* _Work request_
Copy the records below exactly, leaving out every picture.

• • •

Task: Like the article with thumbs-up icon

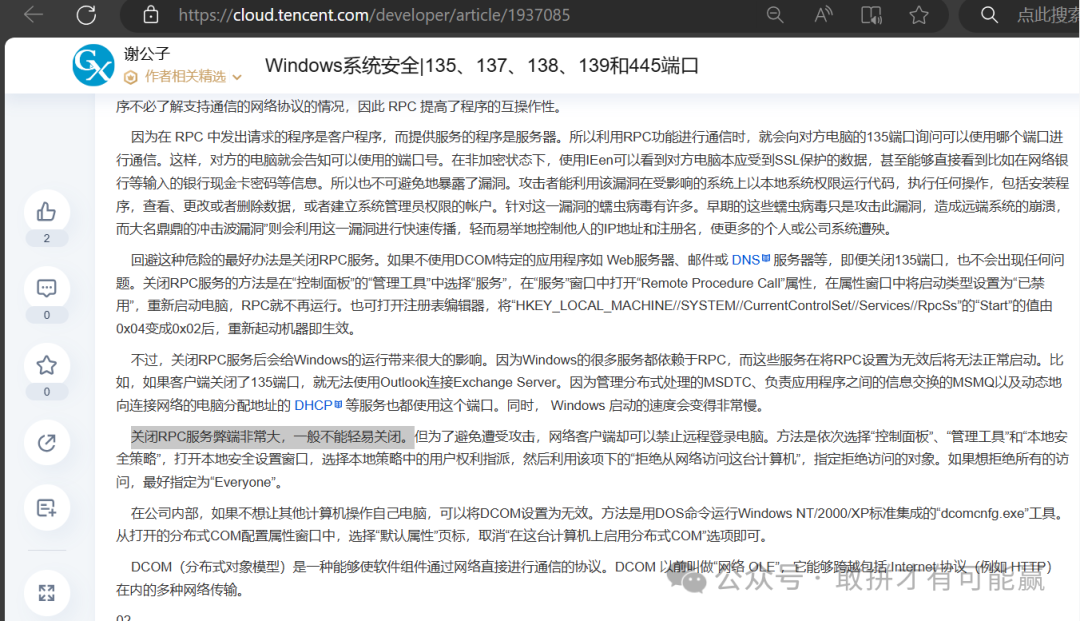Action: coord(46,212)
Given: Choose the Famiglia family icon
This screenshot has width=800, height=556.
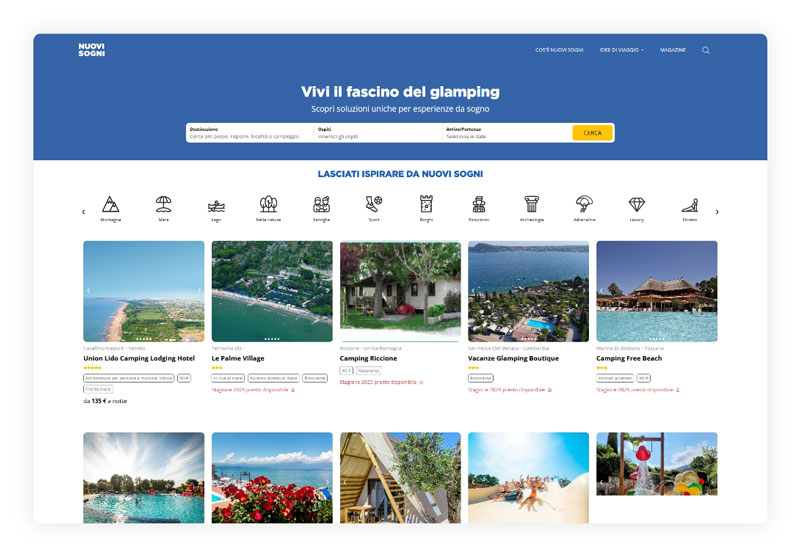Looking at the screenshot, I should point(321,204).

• • •

* _Solution_
Task: Like the article with thumbs-up icon

Action: coord(46,212)
Given: Choose the Famiglia family icon
This screenshot has width=800, height=556.
Looking at the screenshot, I should point(321,204).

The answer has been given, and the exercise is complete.